# Question about crimping 300 blackout loads



## THE JAMMER (Aug 1, 2005)

As said on another post my most recent project is a 300 blackout pistol and reloading for it. My question is regarding crimping. 

I rarely crimp very often, but when I do I always back the die out for my first load, and incrementally lower the seating pin until I get my seating depth correct. I then back off the seating pin, run the case up into the die and screw the die down until the shell holder makes contact with the case. I then lower the case, screw the die down about another 1/4 to 1/2 turn, lock it down with the allen screw, and then run the case up, thus crimping the neck mouth. Then while leaving the case up, I lower the seating pin down until it contacts the bullet, then lock it down. Then that die is now ready for reloading that round.

That gets me close so that when I put the next case in I can just run it up in one motion and crimp and seat the bullet. The seating depth will generally be a little off and I have to make a few minor adjustments on it to get it correct.

Now I hear a lot of guys talking about getting a separate Lee crimping die, and doing it in two different motions. Seat the bullet in my RCBS die, and then put it into the Lee die for the crimping. I have done this with my 44-40 reloads because the case mouth is so thin, that if everything isn't just perfect, it will crush the mouth. But I don't think that is a problem with 300 blackout brass.

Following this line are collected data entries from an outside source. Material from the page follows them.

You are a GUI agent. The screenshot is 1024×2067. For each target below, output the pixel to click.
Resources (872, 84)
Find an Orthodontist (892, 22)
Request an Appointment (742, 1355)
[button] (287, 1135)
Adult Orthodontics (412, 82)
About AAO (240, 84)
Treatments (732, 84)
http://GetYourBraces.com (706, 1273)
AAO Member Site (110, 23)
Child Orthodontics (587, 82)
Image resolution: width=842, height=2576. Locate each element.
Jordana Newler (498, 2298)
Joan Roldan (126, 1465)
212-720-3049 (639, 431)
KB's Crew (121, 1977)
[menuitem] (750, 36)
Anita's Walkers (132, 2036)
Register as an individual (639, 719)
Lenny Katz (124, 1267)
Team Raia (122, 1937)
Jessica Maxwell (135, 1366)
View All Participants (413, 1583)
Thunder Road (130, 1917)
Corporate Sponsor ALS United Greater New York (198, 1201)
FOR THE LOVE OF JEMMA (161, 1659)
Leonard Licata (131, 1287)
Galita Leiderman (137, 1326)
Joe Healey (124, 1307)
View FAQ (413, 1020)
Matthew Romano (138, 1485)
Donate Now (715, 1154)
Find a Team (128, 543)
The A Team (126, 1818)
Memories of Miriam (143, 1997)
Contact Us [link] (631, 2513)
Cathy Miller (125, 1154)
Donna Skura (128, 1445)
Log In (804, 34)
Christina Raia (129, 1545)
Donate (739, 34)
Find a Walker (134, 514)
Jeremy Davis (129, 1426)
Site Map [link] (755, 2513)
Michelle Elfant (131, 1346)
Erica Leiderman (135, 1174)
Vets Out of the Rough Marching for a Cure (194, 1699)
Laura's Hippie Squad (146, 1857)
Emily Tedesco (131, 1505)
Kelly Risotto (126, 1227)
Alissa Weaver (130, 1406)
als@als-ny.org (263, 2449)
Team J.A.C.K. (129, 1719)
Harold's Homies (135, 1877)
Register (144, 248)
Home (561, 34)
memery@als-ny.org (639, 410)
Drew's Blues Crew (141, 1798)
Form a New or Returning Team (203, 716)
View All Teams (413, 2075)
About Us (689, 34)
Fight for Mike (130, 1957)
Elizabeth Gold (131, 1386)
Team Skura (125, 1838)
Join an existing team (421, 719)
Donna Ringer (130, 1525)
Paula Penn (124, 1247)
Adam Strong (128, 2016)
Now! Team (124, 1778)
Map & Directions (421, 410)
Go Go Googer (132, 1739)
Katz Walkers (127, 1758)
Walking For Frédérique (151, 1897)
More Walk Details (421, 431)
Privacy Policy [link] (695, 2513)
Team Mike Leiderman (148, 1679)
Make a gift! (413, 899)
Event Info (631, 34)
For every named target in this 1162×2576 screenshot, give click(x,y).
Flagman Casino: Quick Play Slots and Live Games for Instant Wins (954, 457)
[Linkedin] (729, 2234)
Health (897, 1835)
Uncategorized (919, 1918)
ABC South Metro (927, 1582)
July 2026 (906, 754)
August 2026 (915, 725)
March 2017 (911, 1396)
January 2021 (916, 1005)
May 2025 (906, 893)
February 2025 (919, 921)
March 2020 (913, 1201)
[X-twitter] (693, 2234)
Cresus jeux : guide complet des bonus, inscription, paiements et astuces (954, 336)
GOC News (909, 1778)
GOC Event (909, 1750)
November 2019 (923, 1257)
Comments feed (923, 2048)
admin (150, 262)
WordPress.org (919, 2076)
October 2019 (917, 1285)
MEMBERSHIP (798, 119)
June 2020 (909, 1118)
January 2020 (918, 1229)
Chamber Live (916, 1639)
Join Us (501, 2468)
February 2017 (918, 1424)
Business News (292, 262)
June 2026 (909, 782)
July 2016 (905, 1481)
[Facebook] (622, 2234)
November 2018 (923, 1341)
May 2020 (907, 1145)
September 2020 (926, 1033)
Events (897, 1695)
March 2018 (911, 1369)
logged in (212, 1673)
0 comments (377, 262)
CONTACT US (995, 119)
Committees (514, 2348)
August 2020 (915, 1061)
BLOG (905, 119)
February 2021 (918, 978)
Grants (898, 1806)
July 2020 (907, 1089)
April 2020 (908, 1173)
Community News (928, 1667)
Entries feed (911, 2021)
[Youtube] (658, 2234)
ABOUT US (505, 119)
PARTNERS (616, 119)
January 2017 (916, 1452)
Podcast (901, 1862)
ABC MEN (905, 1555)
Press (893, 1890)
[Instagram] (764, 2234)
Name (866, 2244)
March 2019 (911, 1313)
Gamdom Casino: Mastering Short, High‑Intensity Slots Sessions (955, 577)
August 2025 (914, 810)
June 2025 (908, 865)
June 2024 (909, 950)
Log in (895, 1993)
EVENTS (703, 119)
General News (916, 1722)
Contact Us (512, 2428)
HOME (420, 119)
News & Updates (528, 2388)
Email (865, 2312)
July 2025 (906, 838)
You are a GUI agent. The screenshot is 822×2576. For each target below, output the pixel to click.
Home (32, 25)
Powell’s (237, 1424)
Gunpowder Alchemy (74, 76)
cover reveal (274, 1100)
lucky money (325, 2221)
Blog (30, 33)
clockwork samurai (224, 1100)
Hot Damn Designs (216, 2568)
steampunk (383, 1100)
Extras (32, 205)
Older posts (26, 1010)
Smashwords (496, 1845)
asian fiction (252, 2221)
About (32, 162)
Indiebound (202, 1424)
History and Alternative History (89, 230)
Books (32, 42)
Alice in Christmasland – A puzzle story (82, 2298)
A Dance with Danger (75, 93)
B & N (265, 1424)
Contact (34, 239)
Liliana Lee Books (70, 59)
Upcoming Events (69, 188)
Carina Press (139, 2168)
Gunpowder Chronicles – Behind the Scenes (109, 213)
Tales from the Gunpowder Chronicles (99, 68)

OPINIONS???? Is it worth the extra effort?? The crimps I get with the RCBS die look to be smooth. What extra am I getting using the Lee die??


----------



## artys_only (Mar 29, 2005)

Jammer are you using the Rcbs seating die with the taper crimp option ? That what I odered , interested in how to set it up .


----------



## THE JAMMER (Aug 1, 2005)

artys only said:


> Jammer are you using the Rcbs seating die with the taper crimp option ? That what I odered , interested in how to set it up .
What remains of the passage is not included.